From: Robert J. Bradbury (bradbury@aeiveos.com)
Date: Tue Jan 07 2003 - 18:55:23 MST
On Tue, 7 Jan 2003 ABlainey@aol.com wrote:
> Forgive my ignorance, But isn't 7000K pretty damn hot by our standard, That
> being small squishy water based lifeforms. Or am I mistaken? I assume 7000k =
> 7000kelvin or 6700 ish C, or does the K stand for another astronomical
> measurement of temperature that I am not familiar with?
It took me a long time to figure out what the astronomers meant by this.
It turns out its a measure of the degree of ionization of the atoms floating
around in space. It takes a lot of energy for example to strip of 5-9 electrons
from an iron atom (very high temps). If the electrons are pushed far enough
away, they cannot be recaptured and the iron atom remains ionized. If the
atom happens to bump into an atom with a lower temperature, its going to
strip off its electrons, effectively leaving that atom at a higher temperature.
And so it goes.
> If I am right in my assumption, then wouldn't that kind of heat caused
> problems for any out of solar system travel we have in the future?
It depends on the density of the highly ionized (high temp) atoms.
As Spike, Amara and I have previously discussed this varies a lot
depending on where you are (in the local bubble, I think its like
0.001 atoms/cu cm).

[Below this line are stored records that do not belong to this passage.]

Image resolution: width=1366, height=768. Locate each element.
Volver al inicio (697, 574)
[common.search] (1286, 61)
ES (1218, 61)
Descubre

In high density regions if you are traveling
at high velocity you do need an ablation shield to absorb the
impacts of these ions.
> or is the
> relatively low density of heated atoms insufficient to cause significant
> problems.
In the bubbles it seems to be a minor annoyance -- but it depends in
large part on how fast you are going.
> Could the heat be collected and used as a power source for a vehicle?
> I'm thinking something along the line of heat to laser light, bounced of a
> light sail.
I haven't run across that idea before -- I expect the conversion
efficiencies and/or energy harvesting efficiencies would be pretty low.